Follow these 6 steps to run a statistically valid A/B test. Covers hypothesis formation, sample size, test design, peeking bias, and post-analysis for product managers.
A well-formed hypothesis is the difference between a test that produces learning and one that produces confusion. Every A/B test starts with a falsifiable hypothesis: what you are changing, why you expect it to move the metric, and how you will measure it.
Formula
Hypothesis: If [change], then [metric] will [increase/decrease] by [X]% because [reason]Pro tip: Write your hypothesis before you look at any data. Post-hoc hypothesis formation (writing it after seeing early results) is a form of p-hacking that invalidates the test. Document the hypothesis, MDE, and expected direction in a shared experiment log before any code is shipped.

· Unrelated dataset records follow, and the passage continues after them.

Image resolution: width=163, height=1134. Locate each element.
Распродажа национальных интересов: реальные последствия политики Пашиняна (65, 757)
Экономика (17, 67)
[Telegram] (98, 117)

Running a test without calculating the required sample size first is the most common A/B testing mistake. Under-powered tests produce unreliable results: false positives (declaring a winner that is not real) and false negatives (missing a real improvement).
Formula
Sample Size per Variant = (Z_power + Z_alpha)^2 x p x (1-p) / (MDE)^2Pro tip: Use the PM Toolkit A/B Test Pre-Test Planner to get your exact sample size and test duration. Most teams underestimate required sample sizes because they set MDE too optimistically. If the required duration exceeds 60-90 days, reconsider whether the test is feasible or whether to raise your MDE threshold.
A/B testing depends on isolation: change exactly one variable between control and variant so that any observed difference can be causally attributed to that change. Multi-variable changes undermine causal inference.
Formula
Variant = Control + [Single Variable Change]. All else must be identical.Pro tip: Run an A/A test (two identical control groups) for one week before launching a major test. If the A/A test shows a statistically significant difference, you have a bug in your randomization or logging. Fix it before running any real tests. A/A tests also establish your expected false positive rate in practice.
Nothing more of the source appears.